Renewed call from wind energy giant for firms to pitch their services
PUBLISHED: 05:30 26 June 2018 | UPDATED: 08:15 26 June 2018
© Ben Barden Photography Ltd.
A campaign to get more East Anglian businesses involved in a multi-billion pound energy project off the region’s coast is being stepped up.
Vattenfall, the developer behind the proposed Norfolk Vanguard and Norfolk Boreas offshore wind farm developments, is calling for more local companies to pitch the skills they could offer to the project – on which construction work could begin in less than three years.
The Swedish energy giant is particularly keen to hear from businesses who could install onshore electrical infrastructure – which will involve around 60km of cable to connect the wind farms to substations and the use of HVDC (high voltage direct current) technology.

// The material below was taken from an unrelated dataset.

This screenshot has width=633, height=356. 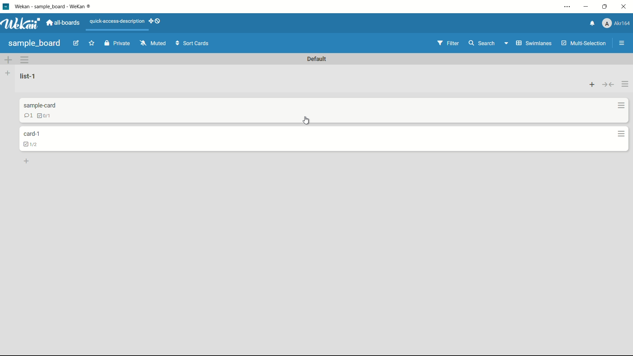 I want to click on search, so click(x=482, y=43).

Rob Lilly, Vattenfall’s procurement manager for the Vanguard and Boreas projects, said: “In our experience, businesses that move first have the advantage and our request for information is designed to give local firms the edge when construction contracts start being let, potentially as early as 2020.”
Ruari Lean, project manager for Norfolk Vanguard, added: “Throughout our consultation with local people and organisations we have heard loud and clear there is an appetite to work with us and put Norfolk on the global offshore wind map.”
An initial event for businesses interested in working on the project was held in March for them to find out how they could fit into the supply chain for the developments.
Vattenfall has said it is considering splitting its contracts into smaller packages to provide more opportunities for small and medium-sized businesses.
Mr Lilly previously said that he was looking for partnerships which could last the 25-year lifetimes of the Vanguard and Boreas wind farms.
Nova Fairbank, public affairs manager at Norfolk Chamber of Commerce, said: “We would hope to see hundreds of jobs created and many long-term opportunities in the wind energy sector for appropriately skilled young people.”
If permission is granted for the project off the east coast of Norfolk in 2019, the wind farms could be up and running by the middle of the next decade, generating a combined capacity of 3.6GW – enough electricity to meet the annual demand of 2.6 million households, almost 10% of total household demand.